Every record that follows must be given again exactly.

Data items:
########################################

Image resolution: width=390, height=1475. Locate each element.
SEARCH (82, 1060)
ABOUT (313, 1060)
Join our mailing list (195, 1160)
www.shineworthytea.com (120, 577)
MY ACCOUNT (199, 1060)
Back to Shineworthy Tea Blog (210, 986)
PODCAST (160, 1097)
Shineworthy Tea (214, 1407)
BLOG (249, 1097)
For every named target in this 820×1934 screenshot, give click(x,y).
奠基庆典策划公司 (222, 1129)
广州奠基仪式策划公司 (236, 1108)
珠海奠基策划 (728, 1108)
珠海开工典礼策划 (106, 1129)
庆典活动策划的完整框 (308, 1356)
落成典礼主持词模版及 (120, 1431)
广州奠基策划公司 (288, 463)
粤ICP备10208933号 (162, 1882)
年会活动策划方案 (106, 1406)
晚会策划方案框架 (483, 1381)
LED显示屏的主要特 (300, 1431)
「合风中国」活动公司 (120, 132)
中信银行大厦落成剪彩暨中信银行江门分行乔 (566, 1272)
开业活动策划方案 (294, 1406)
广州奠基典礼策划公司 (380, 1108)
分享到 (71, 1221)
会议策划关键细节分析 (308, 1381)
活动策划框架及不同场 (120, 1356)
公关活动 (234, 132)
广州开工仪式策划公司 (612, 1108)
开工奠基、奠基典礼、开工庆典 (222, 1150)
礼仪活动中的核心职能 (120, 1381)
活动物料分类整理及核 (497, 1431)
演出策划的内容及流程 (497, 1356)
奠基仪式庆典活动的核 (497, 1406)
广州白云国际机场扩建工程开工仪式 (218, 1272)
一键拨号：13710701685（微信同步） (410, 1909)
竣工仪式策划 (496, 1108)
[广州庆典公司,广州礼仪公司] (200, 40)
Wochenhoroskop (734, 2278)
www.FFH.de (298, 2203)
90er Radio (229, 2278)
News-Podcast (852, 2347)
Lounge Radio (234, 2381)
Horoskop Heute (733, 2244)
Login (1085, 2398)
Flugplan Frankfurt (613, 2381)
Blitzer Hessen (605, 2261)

########################################

▶ **Response to this task**:
Image resolution: width=390, height=1475. Locate each element.
SEARCH (82, 1060)
ABOUT (313, 1060)
Join our mailing list (195, 1160)
www.shineworthytea.com (120, 577)
MY ACCOUNT (199, 1060)
Back to Shineworthy Tea Blog (210, 986)
PODCAST (160, 1097)
Shineworthy Tea (214, 1407)
BLOG (249, 1097)
For every named target in this 820×1934 screenshot, give click(x,y).
奠基庆典策划公司 (222, 1129)
广州奠基仪式策划公司 (236, 1108)
珠海奠基策划 (728, 1108)
珠海开工典礼策划 (106, 1129)
庆典活动策划的完整框 (308, 1356)
落成典礼主持词模版及 (120, 1431)
广州奠基策划公司 (288, 463)
粤ICP备10208933号 (162, 1882)
年会活动策划方案 (106, 1406)
晚会策划方案框架 (483, 1381)
LED显示屏的主要特 (300, 1431)
「合风中国」活动公司 (120, 132)
中信银行大厦落成剪彩暨中信银行江门分行乔 (566, 1272)
开业活动策划方案 (294, 1406)
广州奠基典礼策划公司 (380, 1108)
分享到 (71, 1221)
会议策划关键细节分析 (308, 1381)
活动策划框架及不同场 (120, 1356)
公关活动 (234, 132)
广州开工仪式策划公司 (612, 1108)
开工奠基、奠基典礼、开工庆典 (222, 1150)
礼仪活动中的核心职能 (120, 1381)
活动物料分类整理及核 (497, 1431)
演出策划的内容及流程 (497, 1356)
奠基仪式庆典活动的核 (497, 1406)
广州白云国际机场扩建工程开工仪式 (218, 1272)
一键拨号：13710701685（微信同步） (410, 1909)
竣工仪式策划 (496, 1108)
[广州庆典公司,广州礼仪公司] (200, 40)
Wochenhoroskop (734, 2278)
www.FFH.de (298, 2203)
90er Radio (229, 2278)
News-Podcast (852, 2347)
Lounge Radio (234, 2381)
Horoskop Heute (733, 2244)
Login (1085, 2398)
Flugplan Frankfurt (613, 2381)
Blitzer Hessen (605, 2261)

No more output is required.